Key Responsibilities
• Architect and build a robust data platform on AWS using best practices in cloud infrastructure, data engineering, and security.
• Design and implement data pipelines, data lakes, and data warehouses to support analytics, reporting, and machine learning use cases.
• Collaborate with stakeholders across engineering, analytics, and business teams to understand data requirements and translate them into scalable solutions.
• Establish data governance frameworks including data quality, metadata management, lineage, and access controls.
• Optimize performance and cost-efficiency of data storage and processing solutions.
• Evaluate and integrate third-party tools and services to enhance the data platform capabilities.

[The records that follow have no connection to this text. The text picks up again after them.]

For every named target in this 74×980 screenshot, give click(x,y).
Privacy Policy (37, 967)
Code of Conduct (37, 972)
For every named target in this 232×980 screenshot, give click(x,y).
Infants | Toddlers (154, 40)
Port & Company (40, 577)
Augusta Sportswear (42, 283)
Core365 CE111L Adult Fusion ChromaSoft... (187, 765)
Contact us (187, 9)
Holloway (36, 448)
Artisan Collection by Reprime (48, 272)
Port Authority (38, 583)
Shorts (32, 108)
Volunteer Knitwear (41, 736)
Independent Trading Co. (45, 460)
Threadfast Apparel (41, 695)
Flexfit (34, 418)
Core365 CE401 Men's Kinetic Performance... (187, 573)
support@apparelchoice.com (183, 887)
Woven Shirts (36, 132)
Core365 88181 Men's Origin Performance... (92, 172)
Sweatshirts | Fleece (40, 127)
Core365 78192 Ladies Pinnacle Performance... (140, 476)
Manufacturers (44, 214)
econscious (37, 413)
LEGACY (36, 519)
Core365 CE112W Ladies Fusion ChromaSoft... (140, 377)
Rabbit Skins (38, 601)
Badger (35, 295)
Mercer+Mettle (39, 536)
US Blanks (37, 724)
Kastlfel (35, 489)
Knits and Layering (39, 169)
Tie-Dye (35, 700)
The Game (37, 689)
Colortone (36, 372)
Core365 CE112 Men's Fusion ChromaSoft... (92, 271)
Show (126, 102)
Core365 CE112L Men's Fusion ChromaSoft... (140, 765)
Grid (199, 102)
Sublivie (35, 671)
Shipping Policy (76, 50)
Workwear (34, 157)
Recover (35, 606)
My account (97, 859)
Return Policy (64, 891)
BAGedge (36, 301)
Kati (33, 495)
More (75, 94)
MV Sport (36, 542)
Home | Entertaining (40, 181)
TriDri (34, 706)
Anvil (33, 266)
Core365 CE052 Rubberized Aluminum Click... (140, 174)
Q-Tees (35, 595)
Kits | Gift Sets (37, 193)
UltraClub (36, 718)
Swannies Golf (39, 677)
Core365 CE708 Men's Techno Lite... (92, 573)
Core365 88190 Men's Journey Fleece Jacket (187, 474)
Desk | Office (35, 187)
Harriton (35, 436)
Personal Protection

• Mentor and guide junior engineers and contribute to building a high-performing data engineering team.
Required Qualifications
• Proven experience in designing and implementing data platforms on AWS (e.g., S3, Glue, Redshift, Athena, EMR, Lambda, Kinesis).
• Strong proficiency in data modeling, ETL/ELT processes, and distributed data processing frameworks (e.g., Apache Spark, Apache Flink).
• Hands-on experience with infrastructure-as-code tools (e.g., Terraform, CloudFormation).
• Solid understanding of data security, compliance, and governance in cloud environments.
• Proficiency in Python, SQL, and other relevant programming languages.
• Experience with CI/CD pipelines and DevOps practices in data engineering.
• Excellent problem-solving, communication, and stakeholder management skills.
Preferred Qualifications
• AWS Certified Solutions Architect or AWS Certified Data Analytics certification.
• Experience with real-time data streaming and event-driven architectures.
• Familiarity with data cataloging tools (e.g., AWS Glue Data Catalog, Amundsen).
• Exposure to machine learning workflows and integration with data platforms.